Infosys Q3 Results: Net Profit Falls 10% On New Labour Code Impact, Guidance Revised Higher

Infosys Q3 Results: Net Profit Falls 10% On New Labour Code Impact, Guidance Revised Higher

Infosys Q3 Results: Net Profit Falls 10% On New Labour Code Impact, Guidance Revised Higher

Infosys Ltd. joined other Indian IT companies to report a fall in net profit in the third quarter of the current financial year due to higher costs on labour. Consolidated net profit fell over 9% to Rs 6,654 crore in the October-December quarter, compared to the preceding quarter, according to a stock exchange filing on Wednesday.

The company had to provision Rs 1,289 crore as a one-time cost to comply with new labour codes notified by the government late last year. This provision has significantly impacted the company’s profitability, resulting in a 10% decline in net profit.

New Labour Code Impact on Indian IT Companies

The new labour codes, which came into effect on July 1, 2022, have introduced significant changes to the country’s labour laws. The codes aim to provide better working conditions, social security, and welfare to workers. However, they have also increased the compliance burden and costs for companies, particularly in the IT sector.

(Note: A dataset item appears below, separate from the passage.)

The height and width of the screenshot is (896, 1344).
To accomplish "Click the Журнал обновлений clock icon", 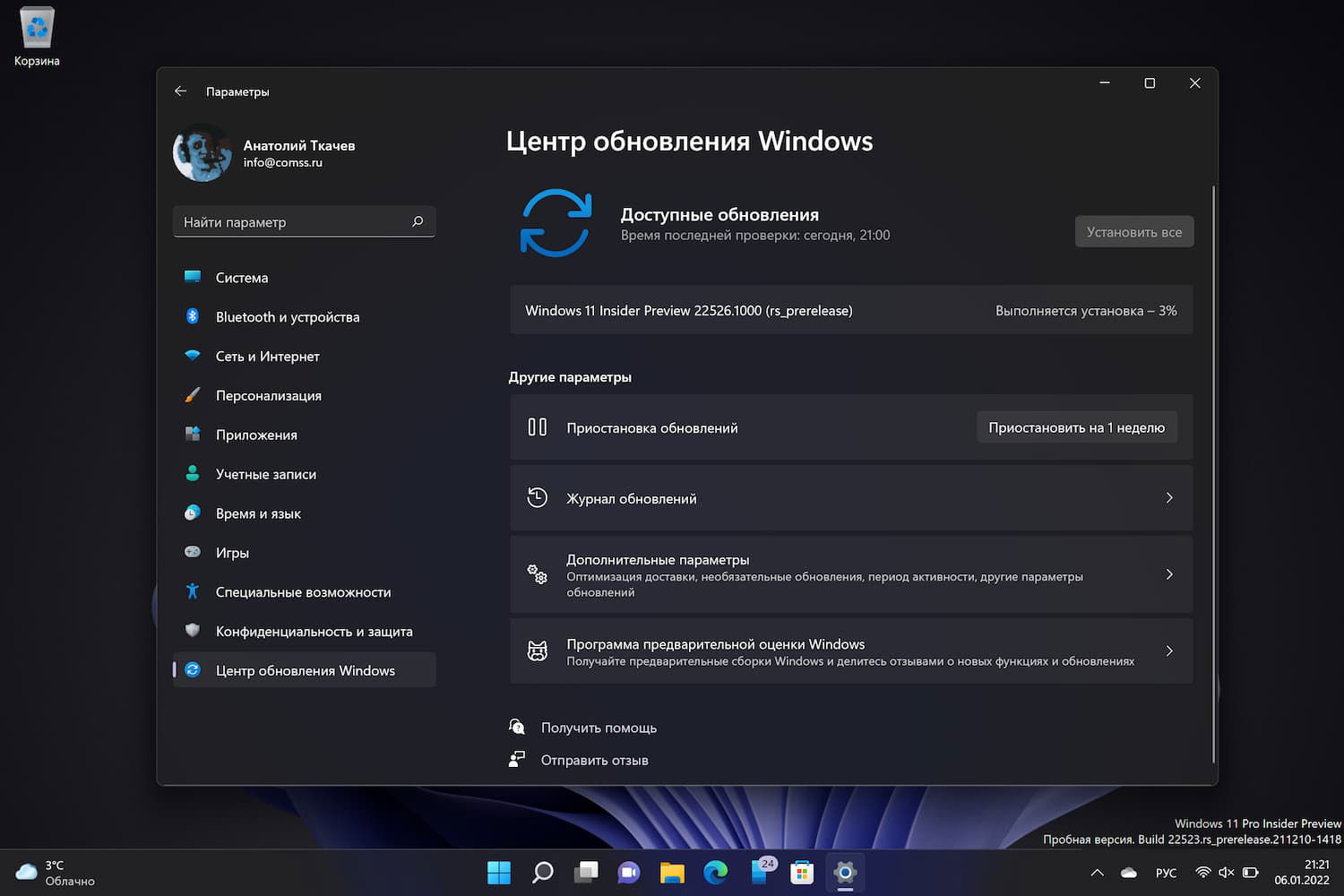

Other Indian IT companies, such as Tata Consultancy Services and HCL Technologies, have also reported a decline in net profit due to the impact of the new labour codes. The increased costs associated with implementing these codes have put pressure on the companies’ profit margins.

Guidance Revised Higher

Despite the decline in net profit, Infosys has revised its guidance for the current financial year higher. The company now expects its revenue to grow between 15% and 16% in constant currency terms, up from its previous forecast of 14.5% to 15.5%.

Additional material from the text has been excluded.